Personal details
- Born: Sanjak of Bosnia
- Relations: Malkoč-beg
- Occupation: Beylerbey

Military service
- Allegiance: Ottoman Empire
- Years of service: fl. 1598–1605

= Ahmed Pasha Dugalić =

Ottoman Bosnian governor

Ahmed Pasha Dugalić (Ahmet Paşa, Ahmed-paša Dugalić; 1598–1605) was an Ottoman Bosnian governor of the Bosnia Eyalet (1598–99; 1604) and Temeşvar Eyalet (1605–?). After the Serb Uprising of 1596–97 he made peace with Grdan. He succeeded Dželalija Hasan-paša (who died in Belgrade) as governor of the Temeşvar Eyalet.

==Early life==
There are insufficient sources alleging that part of the Malkoçoğlu family (Malkočević) received sipahi status in Duge near Prozor, hence their name. Ahmed descended from the Dugalići of Malkoč-beg. The oldest mention of Ahmed is from 1598, when he became beylerbey of Bosnia.

------------------------------

## JOB
Retype the passage from the Ahmed Pasha Dugalić article exactly, starting at "Personal details" and ending at "the Temeşvar Eyalet.".

------------------------------

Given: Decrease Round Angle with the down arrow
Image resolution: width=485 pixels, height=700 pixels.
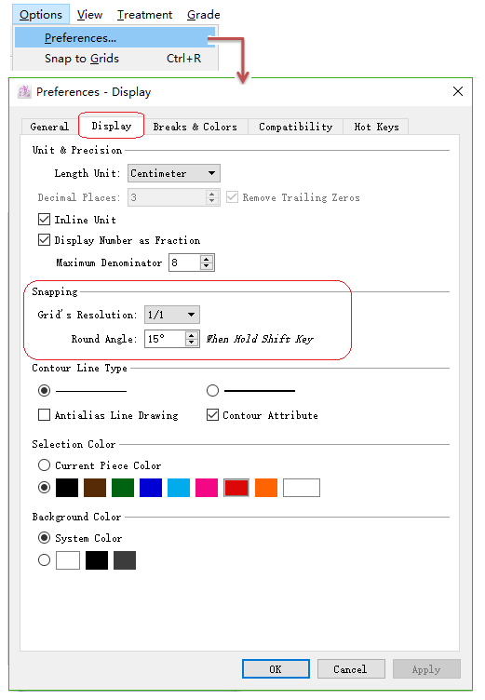Looking at the screenshot, I should pyautogui.click(x=192, y=343).
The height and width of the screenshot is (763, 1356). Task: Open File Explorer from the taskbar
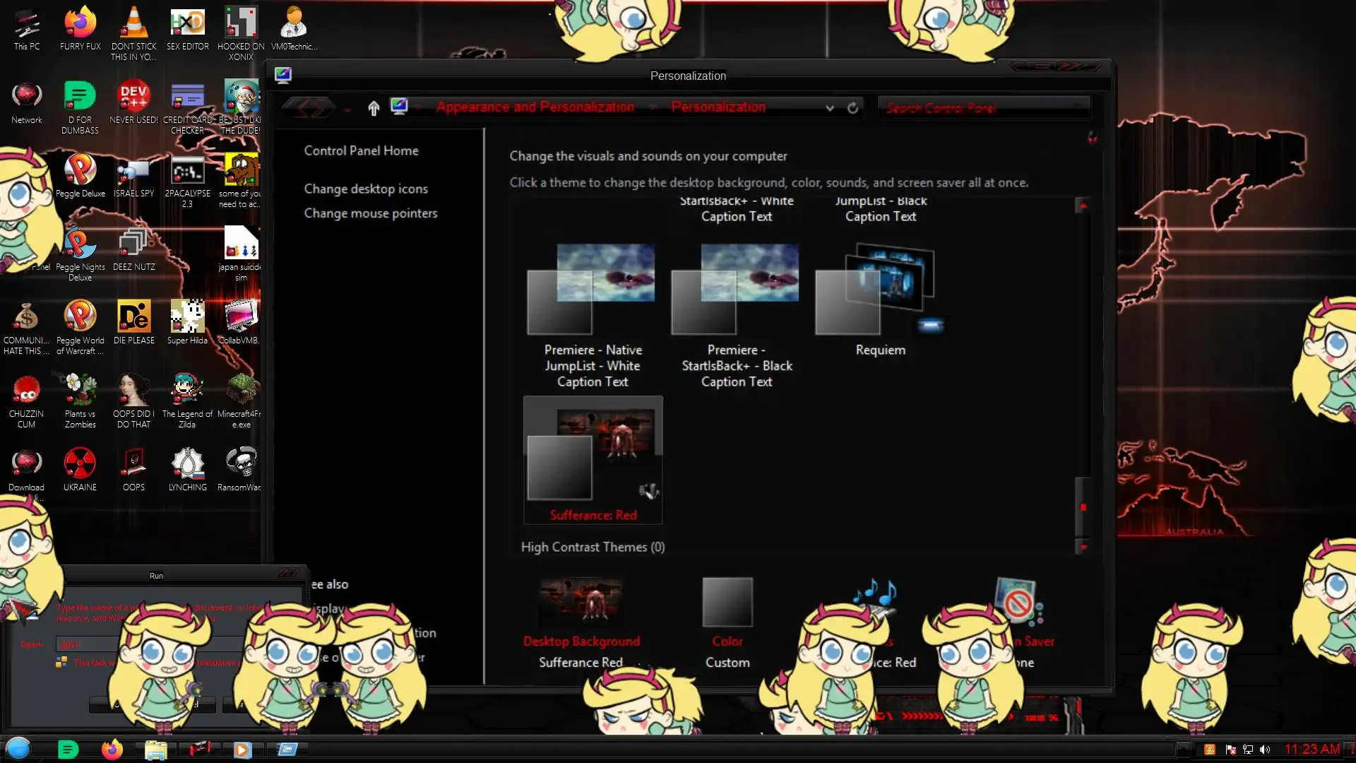tap(155, 750)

------------------------------

## THE RESPONSE
Personal details
- Born: Sanjak of Bosnia
- Relations: Malkoč-beg
- Occupation: Beylerbey

Military service
- Allegiance: Ottoman Empire
- Years of service: fl. 1598–1605

= Ahmed Pasha Dugalić =

Ottoman Bosnian governor

Ahmed Pasha Dugalić (Ahmet Paşa, Ahmed-paša Dugalić; 1598–1605) was an Ottoman Bosnian governor of the Bosnia Eyalet (1598–99; 1604) and Temeşvar Eyalet (1605–?). After the Serb Uprising of 1596–97 he made peace with Grdan. He succeeded Dželalija Hasan-paša (who died in Belgrade) as governor of the Temeşvar Eyalet.